> **Given request 1**
Please summarize the offline benchmarking passage in two sentences.
> **Given request 2**
Render the records from the first line through the line containing "pos(330,176)" as a JSON list of strings, one string per line, with blank lines omitted.

------ Passage provided

Or on a machine with network access, save the actual model’s tokenizer:

python3 -c "
from transformers import AutoTokenizer
tok = AutoTokenizer.from_pretrained('mistralai/Mistral-Small-4-119B-2603')
tok.save_pretrained('./dummy_tokenizer')
"

Benchmark Script

#!/usr/bin/env bash
set -euo pipefail

# Activate virtual environment
source .venv/bin/activate

# Offline mode: no HuggingFace calls
export HF_HUB_OFFLINE=1
export TRANSFORMERS_OFFLINE=1

# Optional: custom CA bundle for internal PKI
# export SSL_CERT_FILE=/path/to/ca-chain-bundle.pem
# export REQUESTS_CA_BUNDLE=/path/to/ca-chain-bundle.pem

ENDPOINT="https://my-model-route.apps.example.com"
TOKEN="${TOKEN:-}"
MODEL="my-model"

# Controlled benchmark: 200 input tokens, 200 output tokens
aiperf profile \
  --model "$MODEL" \
  --endpoint-type completions \
  --url "$ENDPOINT" \
  --custom-endpoint "/v1/completions" \
  --api-key "$TOKEN" \
  --tokenizer "./dummy_tokenizer" \
  --use-server-token-count \
  --use-legacy-max-tokens \
  --extra-inputs '{"temperature":0,"ignore_eos":true}' \
  --concurrency 1 \
  --request-count 100 \
  --isl 200 \
  --output-tokens-mean 200

Flag Reference for Offline Benchmarking

FlagPurpose
--tokenizer ./dummy_tokenizerLocal tokenizer directory (no HF download)
--use-server-token-countTrust server’s usage.completion_tokens over local counting
--use-legacy-max-tokensUse max_tokens instead of max_completion_tokens (vLLM compat)

------------
------ Stored rows

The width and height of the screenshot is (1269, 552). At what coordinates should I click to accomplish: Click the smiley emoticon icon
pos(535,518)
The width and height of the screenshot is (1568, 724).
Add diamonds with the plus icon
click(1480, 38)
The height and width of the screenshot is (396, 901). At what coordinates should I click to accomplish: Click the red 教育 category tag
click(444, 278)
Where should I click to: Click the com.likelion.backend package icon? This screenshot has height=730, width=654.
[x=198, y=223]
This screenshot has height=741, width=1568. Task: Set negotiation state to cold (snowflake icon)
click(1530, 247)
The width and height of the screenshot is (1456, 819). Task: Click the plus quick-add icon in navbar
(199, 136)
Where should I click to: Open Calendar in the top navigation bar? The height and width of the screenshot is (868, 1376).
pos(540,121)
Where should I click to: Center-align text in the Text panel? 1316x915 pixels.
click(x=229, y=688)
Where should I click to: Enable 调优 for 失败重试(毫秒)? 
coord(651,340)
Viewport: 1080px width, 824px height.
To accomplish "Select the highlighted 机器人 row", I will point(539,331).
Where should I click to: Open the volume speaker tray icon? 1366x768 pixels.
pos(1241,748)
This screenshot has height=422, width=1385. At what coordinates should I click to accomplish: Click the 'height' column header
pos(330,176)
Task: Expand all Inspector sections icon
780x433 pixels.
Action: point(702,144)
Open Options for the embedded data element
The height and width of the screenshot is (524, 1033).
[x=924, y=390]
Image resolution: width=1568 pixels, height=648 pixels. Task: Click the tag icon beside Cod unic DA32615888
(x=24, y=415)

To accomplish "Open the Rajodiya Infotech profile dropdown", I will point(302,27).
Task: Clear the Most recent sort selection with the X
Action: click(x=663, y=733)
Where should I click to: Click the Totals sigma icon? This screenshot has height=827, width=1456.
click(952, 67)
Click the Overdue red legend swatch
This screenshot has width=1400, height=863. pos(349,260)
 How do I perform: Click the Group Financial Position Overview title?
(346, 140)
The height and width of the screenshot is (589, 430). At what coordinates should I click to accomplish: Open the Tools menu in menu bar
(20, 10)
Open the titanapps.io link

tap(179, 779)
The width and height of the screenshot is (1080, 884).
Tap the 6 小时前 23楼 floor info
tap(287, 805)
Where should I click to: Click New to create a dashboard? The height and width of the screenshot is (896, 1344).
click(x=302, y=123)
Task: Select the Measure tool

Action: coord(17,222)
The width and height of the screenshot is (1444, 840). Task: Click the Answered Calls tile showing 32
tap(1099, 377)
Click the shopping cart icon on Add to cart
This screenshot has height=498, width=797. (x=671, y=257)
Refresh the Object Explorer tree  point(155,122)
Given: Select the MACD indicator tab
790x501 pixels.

------------

> **Written answer 1**
The passage shows how to save a model's tokenizer to a local directory on a machine with network access, then gives a bash script that runs an aiperf benchmark in offline mode with 200 input tokens and 200 output tokens. It also lists the flags used for offline benchmarking: a local tokenizer directory, trusting the server's token count over local counting, and using max_tokens instead of max_completion_tokens.

> **Written answer 2**
[
  "The width and height of the screenshot is (1269, 552). At what coordinates should I click to accomplish: Click the smiley emoticon icon",
  "pos(535,518)",
  "The width and height of the screenshot is (1568, 724).",
  "Add diamonds with the plus icon",
  "click(1480, 38)",
  "The height and width of the screenshot is (396, 901). At what coordinates should I click to accomplish: Click the red 教育 category tag",
  "click(444, 278)",
  "Where should I click to: Click the com.likelion.backend package icon? This screenshot has height=730, width=654.",
  "[x=198, y=223]",
  "This screenshot has height=741, width=1568. Task: Set negotiation state to cold (snowflake icon)",
  "click(1530, 247)",
  "The width and height of the screenshot is (1456, 819). Task: Click the plus quick-add icon in navbar",
  "(199, 136)",
  "Where should I click to: Open Calendar in the top navigation bar? The height and width of the screenshot is (868, 1376).",
  "pos(540,121)",
  "Where should I click to: Center-align text in the Text panel? 1316x915 pixels.",
  "click(x=229, y=688)",
  "Where should I click to: Enable 调优 for 失败重试(毫秒)? ",
  "coord(651,340)",
  "Viewport: 1080px width, 824px height.",
  "To accomplish \"Select the highlighted 机器人 row\", I will point(539,331).",
  "Where should I click to: Open the volume speaker tray icon? 1366x768 pixels.",
  "pos(1241,748)",
  "This screenshot has height=422, width=1385. At what coordinates should I click to accomplish: Click the 'height' column header",
  "pos(330,176)"
]